Like others, I am concerned about the complexity for the programmer.
Perhaps in addition to the various fine-grained options, there is a:

fsync_on_steroids(fd, FSYNC_DO_WHAT_ORDERED_WOULD_DO);

The idea is that we've currently got a lot of code that assumes ext3
data=ordered semantics (btrfs will fulfill these assumptions too). It
would be nice if we had one simple drop-in test to distinguish between
ext3-ordered/btrfs/reiserfs and all other fs's; I think we'd get a lot
more adoption that way.

All that being said, I'd be thrilled to have fine-grained fsync().

-VAL

2009-04-23 16:16:20

by Ric Wheeler

[permalink] [raw]
Subject: Re: [RFC PATCH] fpathconf() for fsync() behavior

Valerie Aurora Henson wrote:
> On Wed, Apr 22, 2009 at 10:17:48PM -0700, Andrew Morton wrote:
>> On Wed, 22 Apr 2009 20:12:57 -0400 Valerie Aurora Henson <[email protected]> wrote:
>>
>>> In the default mode for ext3 and btrfs, fsync() is both slow and
>>> unnecessary for some important application use cases - at the same
>>> time that it is absolutely required for correctness for other modes of
>>> ext3, ext4, XFS, etc. If applications could easilyl distinguish
>>> between the two cases, they would be more likely to be correct and
>>> fast.
>>>
>>> How about an fpathconf() variable, something like _PC_ORDERED? E.g.:
>>>
>>> /* Unoptimized example optional fsync() demo */
>>> write(fd);
>>> /* Only fsync() if we need it */
>>> if (fpath_conf(fd, _PC_ORDERED) != 1)
>>> fsync(fd);
>>> rename(tmp_path, new_path);
>>>
>>> I know of two specific real-world cases in which this would
>>> significantly improve performance: (a) fsync() before rename(), (b)
>>> fsync() of the parent directory of a newly created file. Case (b) is
>>> particularly nasty when you have multiple threads creating files in
>>> the same directory because the dir's i_mutex is held across fsync() -
>>> file creates become limited to the speed of sequential fsync()s.
>>>
>>> Conceptual libc patch below.
>> Would it be better to implement new syscall(s) with finer-grained control
>> and better semantics? Then userspace would just need to to:
>>
>> fsync_on_steroids(fd, FSYNC_BEFORE_RENAME);
>>
>> and that all gets down into the filesystem which can then work out what
>> it needs to do to implement the command.
>
> You and Jamie have a good point: fsync() is a very big hammer used for
> many different purposes, and it would be nice to have finer-grained
> tools. There are distinct limits to what you can do to optimize a
> full fsync(); we should be thrilled to get fewer of them from userspace.
>
> Like others, I am concerned about the complexity for the programmer.
> Perhaps in addition to the various fine-grained options, there is a:
>
> fsync_on_steroids(fd, FSYNC_DO_WHAT_ORDERED_WOULD_DO);
>
> The idea is that we've currently got a lot of code that assumes ext3
> data=ordered semantics (btrfs will fulfill these assumptions too). It
> would be nice if we had one simple drop-in test to distinguish between
> ext3-ordered/btrfs/reiserfs and all other fs's; I think we'd get a lot
> more adoption that way.
>
> All that being said, I'd be thrilled to have fine-grained fsync().
>
> -VAL

I like the fine grained fsync variation as well. We could reimplement the
standard fsync to be safe, boring and relatively slow while allowing the few
really sophisticated users the extra options.

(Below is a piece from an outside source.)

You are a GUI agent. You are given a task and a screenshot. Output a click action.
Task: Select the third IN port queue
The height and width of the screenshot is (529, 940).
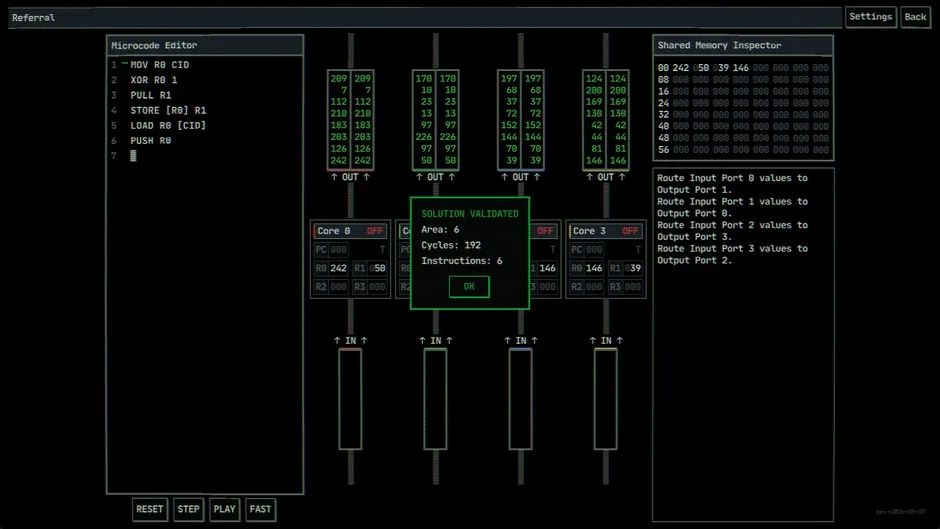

It would also make it easier to insure that the traditional fsync() semantics
are not weakened in unexpected ways for apps that care.

ric

2009-04-23 16:24:09

by Valerie Aurora

[permalink] [raw]
Subject: Re: [RFC PATCH] fpathconf() for fsync() behavior

On Thu, Apr 23, 2009 at 08:42:30AM -0400, Theodore Tso wrote:
> On Thu, Apr 23, 2009 at 12:21:05PM +0100, Jamie Lokier wrote:
> > Andrew Morton wrote:
> > > Would it be better to implement new syscall(s) with finer-grained control
> > > and better semantics? Then userspace would just need to to:
> > >
> > > fsync_on_steroids(fd, FSYNC_BEFORE_RENAME);
> > >
> > > and that all gets down into the filesystem which can then work out what
> > > it needs to do to implement the command.
> >
> > +1 from me. Several flags come to mind for discussion.
> > FSYNC_HARDWARE. FSYNC_ORDER_ONLY, FSYNC_FLUSH.
> > FSYNC_DATA_BEFORE_SIZE. FSYNC_BEFORE_NEW_FILE.
> >
> > Nick Piggin was working on fsync_range().
> >
> > Maybe it's time to do fsync properly?
>
> We could create such a thing, but how many application programmers
> will actually *use* them? People need to check out my blog, where my
> competence, my judgement, even my paternity was questioned about this
> issue.

I am sorry you were personally attacked over this issue - that was
uncalled for and unproductive. I wish personal attacks were less
common in open source.

> Application writers don't care about OS portability (it only has to
> work on Linux), or working on multiple filesystems (it only has work
> on ext3, and any filesystems which doesn't do automagic fsync's at the
> right magic times automagically is broken by design). This includes
> many GNOME and KDE developers. So as we concluded at the filesystem
> and storage workshop, we probably will have to keep automagic
> hueristics out there, for all of the broken applications. Heck, Linus
> even refused to call those applications "broken".
>
> So we can create a more finer-grained controlled system call ---
> although I would suggest that we just add some extra flags to
> sync_file_range() --- but it's doubtful that many application
> programmers will use it.

I remain hopeful. :) Application developers *want* to do the right
thing in general; they are just facing a hopeless catch-22 right now.
The POSIX-ly correct use of fsync() exposes them to potential
multi-second delays on 95% of file systems currently in existence -
and the fsync() isn't even needed in many cases!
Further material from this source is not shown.